DOCUMENT SEGMENT
>>>

Now the web has pushed the limits of what can conceivably be called "documents" eg blogs with threaded comments, table of contents and other navigational idioms, etc. For these kind of "content apps" (supported by SGML still), there has always been a struggle between full Turing complete environments and increasingly idiosyncratic markup techniques.

That struggle is even more noticeable when looking at CSS. IMO, CSS has aggregated such an enormous complexity while most advanced use cases fall straight into "app" territory. That is, there is no justification for most recent CSS features when those features can only realistically be applied in the presence of JavaScript anyway, and thus should actually be implemented using JavaScript rather than bloating CSS. Case in point: the has() selector which doesn't materially enhance what you can do with HTML/CSS but clearly is introduced in support of components and modularity; ie requiring JS anyway, and with JS allowing much better modularity already anyway, is hence just redundant. Clearly, also calc() and custom properties are doubling what's already available.


I think my experiences are just very different from yours, but I found that declarative markup was the only sane way to represent visual UI elements. The classic example is using an imperative JS API like element.innerHTML = '...' vs React/Vue/etc, but the same could be said for newer UI APIs, like SwiftUI. I wouldn't call a mobile app's UI layout a document, but I still think the declarative nature of that API is a better fit than its imperative predecessor, UIKit.

Both of those examples have an "escape hatch", where you can drop into an imperative API if you need to, so I can see the argument for them not being a perfect abstraction of the underlying primitives, but that doesn't mean they're not useful and a good fit for the problems they're solving.

<<<

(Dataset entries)
>>>

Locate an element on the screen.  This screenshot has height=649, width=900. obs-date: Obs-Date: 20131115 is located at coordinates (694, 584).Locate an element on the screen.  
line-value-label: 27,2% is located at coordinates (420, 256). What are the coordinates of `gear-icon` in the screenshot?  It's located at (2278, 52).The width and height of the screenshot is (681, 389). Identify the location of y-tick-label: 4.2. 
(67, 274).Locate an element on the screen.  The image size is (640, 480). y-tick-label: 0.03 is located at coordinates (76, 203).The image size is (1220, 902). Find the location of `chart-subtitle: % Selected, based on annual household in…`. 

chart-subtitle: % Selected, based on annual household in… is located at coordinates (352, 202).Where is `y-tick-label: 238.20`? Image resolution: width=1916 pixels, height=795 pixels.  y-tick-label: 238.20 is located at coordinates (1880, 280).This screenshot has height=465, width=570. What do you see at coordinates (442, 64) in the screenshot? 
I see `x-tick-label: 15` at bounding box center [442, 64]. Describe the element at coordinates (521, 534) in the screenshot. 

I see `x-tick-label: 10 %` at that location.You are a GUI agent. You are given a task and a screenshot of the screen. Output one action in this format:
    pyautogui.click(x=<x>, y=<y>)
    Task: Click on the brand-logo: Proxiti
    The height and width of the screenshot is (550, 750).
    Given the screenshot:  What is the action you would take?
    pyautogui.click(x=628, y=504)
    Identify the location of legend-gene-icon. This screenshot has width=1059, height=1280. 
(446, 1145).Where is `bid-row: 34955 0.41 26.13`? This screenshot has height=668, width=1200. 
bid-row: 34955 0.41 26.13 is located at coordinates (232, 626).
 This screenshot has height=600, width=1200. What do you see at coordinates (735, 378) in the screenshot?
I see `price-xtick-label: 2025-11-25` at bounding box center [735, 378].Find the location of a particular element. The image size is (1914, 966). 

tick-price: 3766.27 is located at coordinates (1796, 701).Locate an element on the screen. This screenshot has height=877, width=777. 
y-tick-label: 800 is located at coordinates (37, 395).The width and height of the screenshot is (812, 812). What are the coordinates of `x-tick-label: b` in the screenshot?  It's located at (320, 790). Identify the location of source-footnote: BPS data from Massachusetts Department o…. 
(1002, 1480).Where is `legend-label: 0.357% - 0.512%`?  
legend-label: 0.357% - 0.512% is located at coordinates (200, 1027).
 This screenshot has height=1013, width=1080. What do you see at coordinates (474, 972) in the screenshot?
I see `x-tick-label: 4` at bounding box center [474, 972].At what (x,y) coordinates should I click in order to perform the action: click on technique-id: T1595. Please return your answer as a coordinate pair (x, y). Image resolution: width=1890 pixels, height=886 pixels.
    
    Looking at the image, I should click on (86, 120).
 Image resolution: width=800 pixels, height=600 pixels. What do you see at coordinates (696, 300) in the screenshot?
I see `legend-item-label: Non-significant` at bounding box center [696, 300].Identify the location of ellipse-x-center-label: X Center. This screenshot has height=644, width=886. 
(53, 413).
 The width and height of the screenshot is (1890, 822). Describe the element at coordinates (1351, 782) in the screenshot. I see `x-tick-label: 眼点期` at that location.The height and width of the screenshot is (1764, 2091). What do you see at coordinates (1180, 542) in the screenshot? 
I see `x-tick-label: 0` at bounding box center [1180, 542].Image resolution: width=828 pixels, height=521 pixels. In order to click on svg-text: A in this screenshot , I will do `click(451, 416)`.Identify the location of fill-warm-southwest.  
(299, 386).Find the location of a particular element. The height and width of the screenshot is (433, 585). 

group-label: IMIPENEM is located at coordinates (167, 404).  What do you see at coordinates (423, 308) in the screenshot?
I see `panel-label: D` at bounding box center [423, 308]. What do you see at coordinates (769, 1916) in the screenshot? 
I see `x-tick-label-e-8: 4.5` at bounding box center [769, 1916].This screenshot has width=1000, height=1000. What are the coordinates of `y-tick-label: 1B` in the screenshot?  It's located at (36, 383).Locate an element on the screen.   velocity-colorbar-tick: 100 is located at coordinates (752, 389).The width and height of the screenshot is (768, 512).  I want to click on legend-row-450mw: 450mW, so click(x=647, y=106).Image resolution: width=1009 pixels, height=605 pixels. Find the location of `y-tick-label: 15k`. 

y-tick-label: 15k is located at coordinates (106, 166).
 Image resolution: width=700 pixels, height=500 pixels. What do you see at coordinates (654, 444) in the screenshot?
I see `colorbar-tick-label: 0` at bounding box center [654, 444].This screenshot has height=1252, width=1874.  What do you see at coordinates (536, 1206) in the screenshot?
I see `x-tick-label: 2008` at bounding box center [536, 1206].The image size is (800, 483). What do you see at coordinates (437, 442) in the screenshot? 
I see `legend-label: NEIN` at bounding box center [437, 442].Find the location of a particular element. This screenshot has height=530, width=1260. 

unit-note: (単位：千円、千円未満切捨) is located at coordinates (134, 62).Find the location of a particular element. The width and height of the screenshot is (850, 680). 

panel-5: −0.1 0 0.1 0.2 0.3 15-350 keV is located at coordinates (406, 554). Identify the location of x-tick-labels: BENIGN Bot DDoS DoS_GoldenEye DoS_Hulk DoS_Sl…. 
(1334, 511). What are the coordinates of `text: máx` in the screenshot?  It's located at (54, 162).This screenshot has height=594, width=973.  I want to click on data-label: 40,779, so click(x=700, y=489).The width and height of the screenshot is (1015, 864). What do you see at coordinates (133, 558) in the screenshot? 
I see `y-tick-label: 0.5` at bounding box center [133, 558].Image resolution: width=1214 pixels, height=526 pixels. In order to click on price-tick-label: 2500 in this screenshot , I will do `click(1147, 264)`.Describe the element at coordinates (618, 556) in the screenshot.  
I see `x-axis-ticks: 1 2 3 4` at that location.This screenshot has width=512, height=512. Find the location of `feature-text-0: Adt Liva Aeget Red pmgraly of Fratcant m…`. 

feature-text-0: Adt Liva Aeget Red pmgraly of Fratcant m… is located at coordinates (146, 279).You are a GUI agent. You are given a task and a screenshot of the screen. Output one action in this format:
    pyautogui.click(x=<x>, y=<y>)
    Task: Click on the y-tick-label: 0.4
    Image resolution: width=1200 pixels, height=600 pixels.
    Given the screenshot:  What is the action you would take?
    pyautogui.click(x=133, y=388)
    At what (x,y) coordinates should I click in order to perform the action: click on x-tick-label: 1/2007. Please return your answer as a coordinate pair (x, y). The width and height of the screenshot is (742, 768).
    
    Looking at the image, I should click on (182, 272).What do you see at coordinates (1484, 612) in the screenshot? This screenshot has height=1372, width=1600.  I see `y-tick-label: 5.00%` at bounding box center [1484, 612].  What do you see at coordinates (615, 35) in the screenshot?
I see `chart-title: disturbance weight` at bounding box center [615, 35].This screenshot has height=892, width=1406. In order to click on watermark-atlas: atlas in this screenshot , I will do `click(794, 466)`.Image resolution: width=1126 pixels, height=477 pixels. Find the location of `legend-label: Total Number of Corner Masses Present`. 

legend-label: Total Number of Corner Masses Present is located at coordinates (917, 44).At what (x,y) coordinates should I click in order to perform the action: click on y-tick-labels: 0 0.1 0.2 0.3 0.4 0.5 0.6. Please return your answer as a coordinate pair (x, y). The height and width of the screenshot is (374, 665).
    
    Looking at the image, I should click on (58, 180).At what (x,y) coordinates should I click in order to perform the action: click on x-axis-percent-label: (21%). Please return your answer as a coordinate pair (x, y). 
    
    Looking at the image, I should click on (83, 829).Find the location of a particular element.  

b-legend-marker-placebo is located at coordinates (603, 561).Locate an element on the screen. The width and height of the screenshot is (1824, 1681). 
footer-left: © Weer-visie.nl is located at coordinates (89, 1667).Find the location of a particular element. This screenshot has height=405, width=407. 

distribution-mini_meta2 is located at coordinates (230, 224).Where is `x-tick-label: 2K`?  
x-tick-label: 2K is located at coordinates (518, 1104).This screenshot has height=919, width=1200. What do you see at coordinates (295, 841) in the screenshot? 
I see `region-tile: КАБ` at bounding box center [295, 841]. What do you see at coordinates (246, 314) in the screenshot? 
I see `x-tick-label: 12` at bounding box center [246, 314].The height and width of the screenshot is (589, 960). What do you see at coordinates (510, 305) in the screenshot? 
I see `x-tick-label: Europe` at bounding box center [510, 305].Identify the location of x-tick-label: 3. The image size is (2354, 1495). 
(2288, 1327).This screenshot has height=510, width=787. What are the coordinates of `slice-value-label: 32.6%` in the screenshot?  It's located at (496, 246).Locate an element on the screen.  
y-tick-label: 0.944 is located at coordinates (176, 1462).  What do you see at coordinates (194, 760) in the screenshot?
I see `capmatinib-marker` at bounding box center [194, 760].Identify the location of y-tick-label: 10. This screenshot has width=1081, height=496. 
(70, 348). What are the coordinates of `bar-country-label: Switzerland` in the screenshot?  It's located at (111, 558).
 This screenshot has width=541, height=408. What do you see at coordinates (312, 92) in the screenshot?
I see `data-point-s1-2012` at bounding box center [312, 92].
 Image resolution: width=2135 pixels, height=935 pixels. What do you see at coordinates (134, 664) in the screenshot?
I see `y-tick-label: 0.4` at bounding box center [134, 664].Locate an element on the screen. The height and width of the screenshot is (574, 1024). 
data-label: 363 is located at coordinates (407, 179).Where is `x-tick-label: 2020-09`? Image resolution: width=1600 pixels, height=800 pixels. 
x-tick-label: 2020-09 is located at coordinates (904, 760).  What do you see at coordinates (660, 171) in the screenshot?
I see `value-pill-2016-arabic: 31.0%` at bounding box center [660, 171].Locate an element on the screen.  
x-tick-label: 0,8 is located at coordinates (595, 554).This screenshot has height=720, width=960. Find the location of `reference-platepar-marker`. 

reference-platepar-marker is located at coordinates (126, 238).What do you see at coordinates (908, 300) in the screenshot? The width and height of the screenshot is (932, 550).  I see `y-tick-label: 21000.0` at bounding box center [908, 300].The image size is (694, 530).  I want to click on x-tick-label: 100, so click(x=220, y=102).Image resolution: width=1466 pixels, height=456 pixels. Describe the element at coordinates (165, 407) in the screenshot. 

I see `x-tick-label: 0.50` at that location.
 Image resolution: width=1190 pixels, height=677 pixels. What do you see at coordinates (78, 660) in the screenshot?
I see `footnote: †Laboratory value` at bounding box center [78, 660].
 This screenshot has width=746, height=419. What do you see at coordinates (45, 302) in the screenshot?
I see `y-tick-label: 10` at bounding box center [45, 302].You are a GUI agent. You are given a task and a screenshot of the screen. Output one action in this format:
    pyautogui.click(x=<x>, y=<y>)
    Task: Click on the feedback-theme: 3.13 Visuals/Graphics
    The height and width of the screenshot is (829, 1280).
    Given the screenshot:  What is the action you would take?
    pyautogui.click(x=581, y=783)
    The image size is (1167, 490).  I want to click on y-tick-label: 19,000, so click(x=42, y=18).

<<<

REQUIRED WORK
1 – In the discussion of CSS and declarative markup, which selector is offered as a case in point of a redundant CSS feature?
2 – Write a continuation of the discussion of CSS and declarative markup, picking up after its last sentence.

SOLVED PROBLEMS
1 – The has() selector.

2 –
The has() selector definitely enhances what you can do with CSS. You can style elements differently based on what they contain.


which is the wrong way to do it. The source of truth for a state, that determines the style, should be... well a state, most likely in memory. It should not be a visual representation of that state (what element is rendered in side). When you change the latter, your conditional css will become broken unknowingly.


Even more to that point we only need HTML (in any flavor) because the browser says we do. The compile target is the DOM. The DOM is the goal, not HTML. If the environment were treated more like WASM where any language could compile to the target then it wouldn't matter what the source language is.


I imagine rendering a website to be much faster if the initial render is just streaming bytes from the network into the browser runtime, instead of parsing some string.


Having a standardized data representation is a good thing.


Does it really matter? The data representation could be markdown, yaml, JSON, SVG, or just about anything else and be equally effective. The browser already supports XML and HTML5 as wildly differing grammars that still compile to the same target.


html is not a DATA representation, it's not designed that way and it would actually be way more noisy if attemps to represent all the hidden states of the DOM.


Would be interesting to see the HTML spec find a way to pull from the SCXML[0] spec for declaratively modeling nested, parallel state machines, maybe adding pseudo-selectors to CSS for querying it.

[0]https://www.w3.org/TR/scxml/


Is the name in any way associated with the two spark plug Alfa Romeo engines?


Yeah, that was the inspiration. If you know, htmx predecessor was called intercooler.js, so I just continued the automotive theme. :)

I had a reference on main page for a long time...


How does this differ from Alpine? It looks like an AlpineJs 2.


It's more like an alternative implementation of htmx. Alpine is more about "let's do components in HTML", and this one is more of an idea "how do not go there, but still have practical results". :)


Looks awesome, can’t wait to try it out!